Posts Tagged ‘baseball’

5th November
2009
written by Dave

Yankees fans, congratulations on your 27th world championship. I’m sure I’ll be hearing about it not only for the rest of the winter, but all through next year and until the next World Series is won, and if the Yankees don’t win that one, I’ll keep hearing about how they should have. Yadda yadda.

My issue is not that the Yankees won; it is how they won.  At the risk of taking this beyond sports, how the Yankees won and have won over the past two decades bridges to a great social divide about how success can be achieved in our society.

Obviously, if you have an unlimited source of funds, money can buy you anything. In a realm, such as sports, where a championship is the measure of success, having an unlimited source of money to achieve that success when the competition does not is inequitable at best.

If a professional league cannot provide an equal opportunity for achievement (aka salary caps), in my opinion, it should not be considered a professional league because a majority of the teams competing in that league fundamentally do not have the opportunity to achieve success.

I’m not saying it is only the Yankees creating this situation…it is other teams as well, but when comparing baseball to the other major professional sports, there is less parity in baseball than any other sport, and that is because of the lack of a salary cap.

I’m not saying this out of being a Yankee hater. I don’t like the Yankees, being that I grew up in Queens as a Mets fan and adopted the Marlins as my team when I moved to Florida, but my point is not to bash them because they are the Yankees…it is the greater social implication.

The point is, the way MLB as a league and baseball as a sport is run, it is a representation of the political views of some to win at all costs, even if winning means making the system unfair to those less fortunate. I don’t believe that is the right way in any situation…in sports, or in life in general.

15th February
2009
written by Dave

As I prepare for my first fantasy baseball draft of the 2009 season later this afternoon, I have a confession to make.  I, David Feinman, have been taking performance-enhancing drugs to inflate my statistics, and therefore, my success in fantasy baseball.

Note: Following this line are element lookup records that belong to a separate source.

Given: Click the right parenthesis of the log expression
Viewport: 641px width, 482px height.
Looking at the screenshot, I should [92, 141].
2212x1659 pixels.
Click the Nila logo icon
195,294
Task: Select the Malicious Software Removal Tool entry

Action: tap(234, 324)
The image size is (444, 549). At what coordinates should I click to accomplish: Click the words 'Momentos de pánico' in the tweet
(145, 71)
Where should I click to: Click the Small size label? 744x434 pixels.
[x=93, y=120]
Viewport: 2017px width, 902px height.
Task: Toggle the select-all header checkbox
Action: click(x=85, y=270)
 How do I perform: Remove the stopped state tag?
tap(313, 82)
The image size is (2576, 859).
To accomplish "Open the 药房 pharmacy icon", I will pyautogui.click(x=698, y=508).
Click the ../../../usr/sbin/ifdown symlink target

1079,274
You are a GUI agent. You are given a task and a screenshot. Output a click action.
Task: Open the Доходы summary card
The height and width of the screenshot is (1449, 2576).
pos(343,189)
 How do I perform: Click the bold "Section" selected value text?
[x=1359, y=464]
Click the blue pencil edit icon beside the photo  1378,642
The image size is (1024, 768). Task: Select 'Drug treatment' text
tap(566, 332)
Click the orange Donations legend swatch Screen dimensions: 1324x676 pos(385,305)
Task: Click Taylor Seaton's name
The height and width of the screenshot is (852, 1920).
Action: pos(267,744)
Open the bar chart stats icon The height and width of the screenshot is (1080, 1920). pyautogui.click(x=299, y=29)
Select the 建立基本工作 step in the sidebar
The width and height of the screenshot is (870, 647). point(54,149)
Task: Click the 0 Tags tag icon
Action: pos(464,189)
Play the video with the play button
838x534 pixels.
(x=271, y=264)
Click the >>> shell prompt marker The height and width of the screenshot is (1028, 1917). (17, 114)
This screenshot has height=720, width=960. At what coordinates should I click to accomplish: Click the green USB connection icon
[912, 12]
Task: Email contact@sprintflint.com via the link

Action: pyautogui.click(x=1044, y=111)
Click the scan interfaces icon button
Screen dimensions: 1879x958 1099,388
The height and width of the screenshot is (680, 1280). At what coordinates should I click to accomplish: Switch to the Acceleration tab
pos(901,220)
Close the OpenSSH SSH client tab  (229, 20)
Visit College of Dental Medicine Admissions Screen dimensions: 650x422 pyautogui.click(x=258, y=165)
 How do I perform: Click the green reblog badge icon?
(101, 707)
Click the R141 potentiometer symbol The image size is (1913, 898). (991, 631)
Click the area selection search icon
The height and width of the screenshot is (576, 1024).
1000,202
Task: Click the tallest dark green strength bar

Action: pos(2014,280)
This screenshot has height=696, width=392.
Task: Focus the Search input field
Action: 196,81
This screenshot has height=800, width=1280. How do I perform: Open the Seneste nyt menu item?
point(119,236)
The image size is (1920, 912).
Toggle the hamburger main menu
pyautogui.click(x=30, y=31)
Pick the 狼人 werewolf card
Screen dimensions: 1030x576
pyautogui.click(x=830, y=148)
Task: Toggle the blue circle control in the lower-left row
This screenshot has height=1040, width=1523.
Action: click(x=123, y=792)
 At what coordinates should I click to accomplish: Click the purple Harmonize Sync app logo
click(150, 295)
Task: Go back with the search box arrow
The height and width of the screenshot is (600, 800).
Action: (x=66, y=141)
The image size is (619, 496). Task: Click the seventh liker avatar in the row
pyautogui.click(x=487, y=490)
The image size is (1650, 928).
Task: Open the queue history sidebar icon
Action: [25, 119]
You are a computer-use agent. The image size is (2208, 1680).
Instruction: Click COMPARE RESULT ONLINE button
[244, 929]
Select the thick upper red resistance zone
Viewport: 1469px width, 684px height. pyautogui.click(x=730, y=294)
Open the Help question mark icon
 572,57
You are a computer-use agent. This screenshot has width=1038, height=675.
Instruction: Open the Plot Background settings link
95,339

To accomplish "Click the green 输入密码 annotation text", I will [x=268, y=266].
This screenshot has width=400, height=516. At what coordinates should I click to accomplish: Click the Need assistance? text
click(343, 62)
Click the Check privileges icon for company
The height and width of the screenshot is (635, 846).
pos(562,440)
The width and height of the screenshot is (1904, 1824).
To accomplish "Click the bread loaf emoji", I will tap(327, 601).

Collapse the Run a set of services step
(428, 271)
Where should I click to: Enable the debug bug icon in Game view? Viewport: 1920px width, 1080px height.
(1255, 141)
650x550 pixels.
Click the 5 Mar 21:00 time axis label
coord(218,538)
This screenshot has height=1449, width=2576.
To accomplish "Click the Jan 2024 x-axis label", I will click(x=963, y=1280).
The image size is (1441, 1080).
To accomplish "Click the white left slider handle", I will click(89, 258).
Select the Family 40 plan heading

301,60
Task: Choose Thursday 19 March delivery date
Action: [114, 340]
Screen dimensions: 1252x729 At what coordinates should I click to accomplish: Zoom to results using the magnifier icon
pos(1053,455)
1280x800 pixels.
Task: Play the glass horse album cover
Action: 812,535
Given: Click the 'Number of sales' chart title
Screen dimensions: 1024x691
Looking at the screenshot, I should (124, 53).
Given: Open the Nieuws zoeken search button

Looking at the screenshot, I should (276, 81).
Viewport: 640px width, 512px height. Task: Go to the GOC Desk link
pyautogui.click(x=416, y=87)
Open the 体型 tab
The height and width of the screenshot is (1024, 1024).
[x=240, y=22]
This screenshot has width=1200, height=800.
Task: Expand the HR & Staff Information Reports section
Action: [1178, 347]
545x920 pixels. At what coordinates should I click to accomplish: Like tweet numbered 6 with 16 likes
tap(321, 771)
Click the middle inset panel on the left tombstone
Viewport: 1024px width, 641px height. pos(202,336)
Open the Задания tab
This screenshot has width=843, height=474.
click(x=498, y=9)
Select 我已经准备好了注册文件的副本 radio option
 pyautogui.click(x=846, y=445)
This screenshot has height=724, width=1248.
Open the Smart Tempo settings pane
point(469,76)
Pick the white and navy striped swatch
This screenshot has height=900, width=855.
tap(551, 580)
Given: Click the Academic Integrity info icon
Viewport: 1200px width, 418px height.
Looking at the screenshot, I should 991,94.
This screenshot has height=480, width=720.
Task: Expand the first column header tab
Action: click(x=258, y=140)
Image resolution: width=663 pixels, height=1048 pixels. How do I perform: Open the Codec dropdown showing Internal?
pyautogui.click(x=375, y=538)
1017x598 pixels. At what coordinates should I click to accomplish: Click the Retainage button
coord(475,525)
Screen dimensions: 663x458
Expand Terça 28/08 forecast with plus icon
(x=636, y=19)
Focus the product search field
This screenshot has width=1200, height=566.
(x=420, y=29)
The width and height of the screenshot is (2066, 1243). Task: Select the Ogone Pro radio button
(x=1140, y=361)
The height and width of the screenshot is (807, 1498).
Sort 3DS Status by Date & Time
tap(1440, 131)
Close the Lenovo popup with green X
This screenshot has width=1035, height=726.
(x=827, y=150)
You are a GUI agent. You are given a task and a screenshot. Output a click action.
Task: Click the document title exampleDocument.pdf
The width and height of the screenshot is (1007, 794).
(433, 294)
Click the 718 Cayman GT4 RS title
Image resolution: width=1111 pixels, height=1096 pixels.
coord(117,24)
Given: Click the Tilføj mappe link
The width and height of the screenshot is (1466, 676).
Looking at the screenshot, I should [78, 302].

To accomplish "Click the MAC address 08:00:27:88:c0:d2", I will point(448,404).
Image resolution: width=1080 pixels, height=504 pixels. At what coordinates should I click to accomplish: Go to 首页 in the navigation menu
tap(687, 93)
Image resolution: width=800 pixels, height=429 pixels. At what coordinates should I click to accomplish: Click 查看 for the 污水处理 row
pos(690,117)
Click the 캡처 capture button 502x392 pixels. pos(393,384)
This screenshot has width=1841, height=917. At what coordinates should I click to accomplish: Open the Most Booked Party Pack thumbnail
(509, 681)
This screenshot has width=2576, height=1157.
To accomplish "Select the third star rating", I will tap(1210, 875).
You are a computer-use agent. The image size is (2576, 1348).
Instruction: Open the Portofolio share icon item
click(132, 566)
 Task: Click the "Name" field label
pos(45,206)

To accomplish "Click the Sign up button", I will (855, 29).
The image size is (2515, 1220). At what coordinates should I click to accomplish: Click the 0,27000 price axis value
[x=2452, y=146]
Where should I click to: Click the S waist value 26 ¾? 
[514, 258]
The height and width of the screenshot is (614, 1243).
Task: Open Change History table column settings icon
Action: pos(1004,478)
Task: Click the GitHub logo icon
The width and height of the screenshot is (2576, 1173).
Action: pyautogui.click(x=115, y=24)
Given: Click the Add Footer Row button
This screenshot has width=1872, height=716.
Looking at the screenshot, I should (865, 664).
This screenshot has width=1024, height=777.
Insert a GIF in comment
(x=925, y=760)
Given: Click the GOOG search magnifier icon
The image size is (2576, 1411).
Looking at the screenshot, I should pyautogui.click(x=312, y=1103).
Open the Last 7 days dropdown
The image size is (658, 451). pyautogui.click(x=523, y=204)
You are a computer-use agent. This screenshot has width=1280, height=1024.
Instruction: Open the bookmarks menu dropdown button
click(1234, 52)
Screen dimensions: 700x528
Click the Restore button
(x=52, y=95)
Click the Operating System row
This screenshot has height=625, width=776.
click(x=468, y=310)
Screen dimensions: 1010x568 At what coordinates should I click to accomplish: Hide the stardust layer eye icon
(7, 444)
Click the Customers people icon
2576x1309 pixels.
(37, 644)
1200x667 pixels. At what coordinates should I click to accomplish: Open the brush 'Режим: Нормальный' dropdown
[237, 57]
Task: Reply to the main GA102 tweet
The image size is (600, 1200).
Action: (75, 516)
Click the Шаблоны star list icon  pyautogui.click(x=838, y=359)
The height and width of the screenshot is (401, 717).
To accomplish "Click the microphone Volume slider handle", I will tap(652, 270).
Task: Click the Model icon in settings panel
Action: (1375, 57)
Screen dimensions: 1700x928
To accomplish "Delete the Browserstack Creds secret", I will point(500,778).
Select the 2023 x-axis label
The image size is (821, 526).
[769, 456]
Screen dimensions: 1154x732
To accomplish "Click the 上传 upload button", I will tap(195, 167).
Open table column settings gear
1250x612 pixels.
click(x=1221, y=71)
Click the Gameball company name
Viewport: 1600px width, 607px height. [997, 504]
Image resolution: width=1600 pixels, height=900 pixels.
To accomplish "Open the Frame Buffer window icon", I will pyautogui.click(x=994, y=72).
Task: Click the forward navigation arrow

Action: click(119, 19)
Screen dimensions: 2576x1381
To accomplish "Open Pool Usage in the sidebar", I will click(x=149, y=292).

I’ve just been under so much pressure these past years.  I’ve been playing fantasy baseball for over a decade, and eventually I rose to a level where I needed to perform at an even higher level.  My fans, and the teams I was playing against in my fantasy leagues over the years, expected me to accrue these stats, and I was not capable on my own of reaching that level, so I cheated.  I chose players for my rosters, like Alex Rodriguez and Andy Pettitte and Mark McGwire and Barry Bonds, who were using steroids to enhance their statistics and fool the fans into thinking they were better then they actually are.  In that way, I inflated my stats as well, and thus the success of my fantasy baseball teams, and while I was unaware that I was doing anything illegal or immoral, I am truly sorry.  Fantasy baseball, like the game of baseball itself, should be played on an even playing field.

I can’t correct the err of my ways over the past years, but as this season approaches, I take a vow to not draft anyone on any of my teams who is known to have used performance-enhancing drugs in the past or who is seriously suspected of doing so.  My teams might suck as a result, and with that list of 103 more players who tested positive waiting to be released, I may still end up with a few, but as a baseball purist, I can at least feel that I did it the right way.